Owen Findlay as Robin Hood Credit: Richard Worts
Rosalind Blessed as Rosie Bailey Credit: Richard Worts
Rosalind Blessed as Guard, Dora Rubenstein as Maid Marion and Owen Findlay as Robin Hood Credit: Richard Worts
Joe Mellinger as Jeffrey, Oliver Ashworth as Dave and Ellen Chivers as Kate Credit: Richard Worts
Tom Daplyn as the Sheriff Credit: Richard Worts
Owen Findlay as Robin Hood Credit: Richard Worts

As with its earlier rollicking representation of Chaucer’s Canterbury Tales, Tacit Theatre sets its new production in the Tabard Inn (which stood up the road in the Borough). The Large space at Southwark is given a surrounding upper level to suggest a medieval inn yard and Rosalind Blessed is there as Rosie Bailey, welcoming guests as Mine Hostess of the tavern.

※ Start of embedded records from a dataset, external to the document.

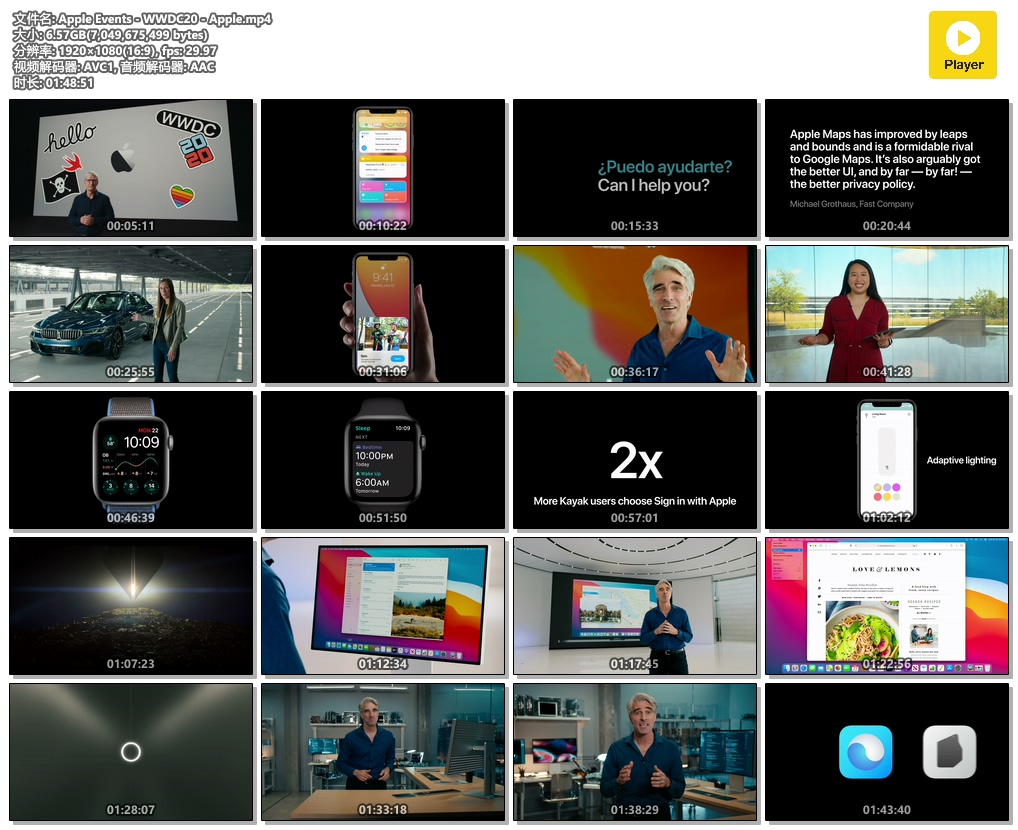The width and height of the screenshot is (1018, 830).
Task: Open the 01:28:07 white ring frame
Action: [x=131, y=752]
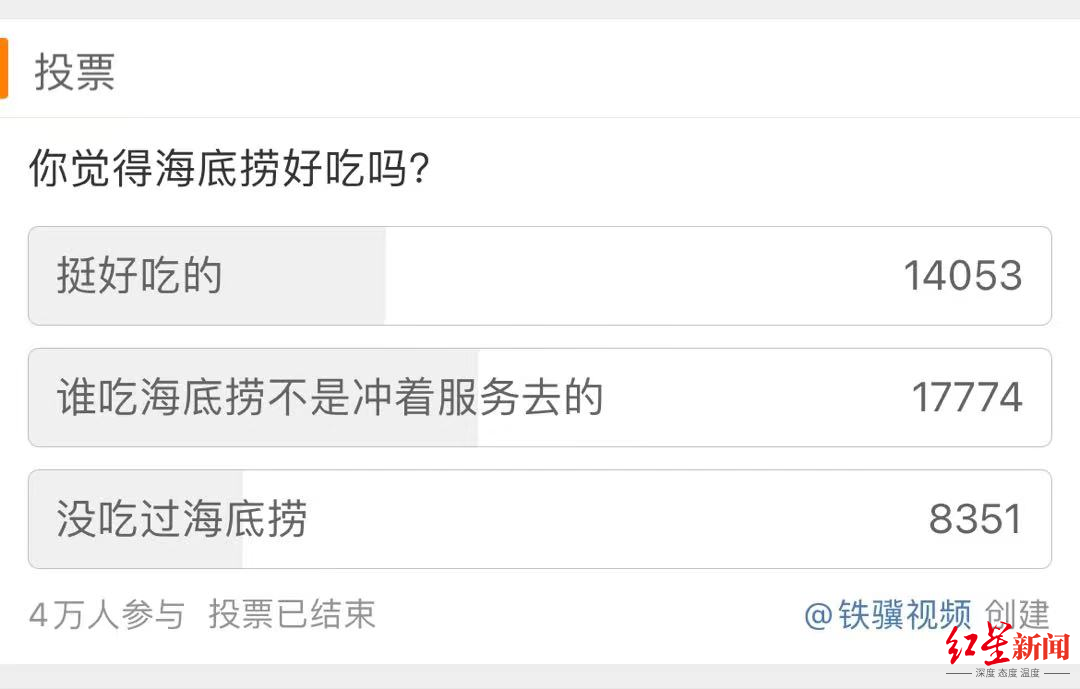Viewport: 1080px width, 689px height.
Task: Click the 创建 label after 铁骥视频
Action: [1018, 615]
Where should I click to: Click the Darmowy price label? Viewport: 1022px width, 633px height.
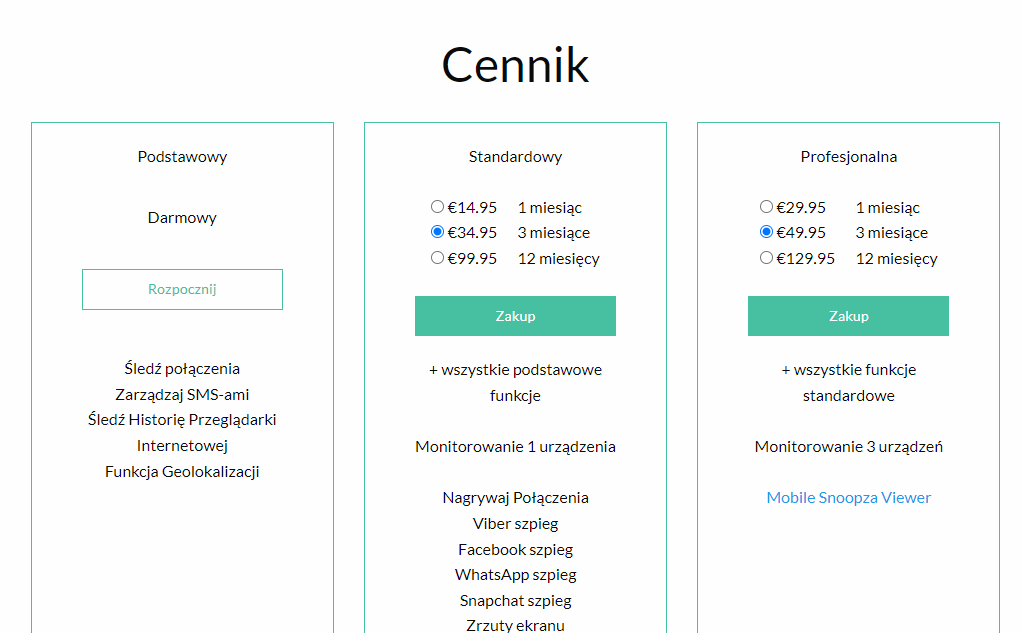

This isn’t as bawdy and brash as the Chaucer but it is still full of vigour and lively invention.

What, you may ask, is Robin Hood doing in Southwark? Surely he should be up north in Sherwood Forest or Nottingham, where he lives in the depths of the green wood? Indeed, that is where most of his merry men still are, but he’s got urgent business in London: Maid Marion is in the Tower and it is his fault that she is imprisoned there. He has a scheme, he admits “riddled with risk,” for he and Will Scarlet to free her.

That is the main strand of the story but this isn’t just one Ballad of Robin Hood: Tacit sets about telling us several (drawn from a Victorian collection that includes over forty) and they don’t all show Robin in a good light, though he still stays our hero.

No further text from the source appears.